**TASK BRIEF**
Copy the lines word for word, starting with the line that contains "Select the ACS201 column header" and continuing through the end of the lines.

# start of GIVEN ENTRIES

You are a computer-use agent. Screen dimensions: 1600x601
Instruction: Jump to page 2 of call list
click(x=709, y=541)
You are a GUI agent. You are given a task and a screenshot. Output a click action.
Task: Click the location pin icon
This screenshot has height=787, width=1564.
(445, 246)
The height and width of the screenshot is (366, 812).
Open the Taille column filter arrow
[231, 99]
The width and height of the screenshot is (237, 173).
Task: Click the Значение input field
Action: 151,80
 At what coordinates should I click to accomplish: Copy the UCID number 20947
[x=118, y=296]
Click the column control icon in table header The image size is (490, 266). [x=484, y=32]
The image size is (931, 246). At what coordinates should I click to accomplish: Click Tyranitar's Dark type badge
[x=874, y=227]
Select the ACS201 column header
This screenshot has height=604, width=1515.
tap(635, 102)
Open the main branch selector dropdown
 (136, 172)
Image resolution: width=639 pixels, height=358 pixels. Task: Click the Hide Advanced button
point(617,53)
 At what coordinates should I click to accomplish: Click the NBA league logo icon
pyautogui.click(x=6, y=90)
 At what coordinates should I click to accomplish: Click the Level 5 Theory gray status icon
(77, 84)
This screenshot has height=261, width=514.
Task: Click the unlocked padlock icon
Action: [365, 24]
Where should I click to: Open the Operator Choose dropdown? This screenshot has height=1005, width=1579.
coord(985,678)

# end of GIVEN ENTRIES

**FINAL RESULT**
Select the ACS201 column header
This screenshot has height=604, width=1515.
tap(635, 102)
Open the main branch selector dropdown
 (136, 172)
Image resolution: width=639 pixels, height=358 pixels. Task: Click the Hide Advanced button
point(617,53)
 At what coordinates should I click to accomplish: Click the NBA league logo icon
pyautogui.click(x=6, y=90)
 At what coordinates should I click to accomplish: Click the Level 5 Theory gray status icon
(77, 84)
This screenshot has height=261, width=514.
Task: Click the unlocked padlock icon
Action: [365, 24]
Where should I click to: Open the Operator Choose dropdown? This screenshot has height=1005, width=1579.
coord(985,678)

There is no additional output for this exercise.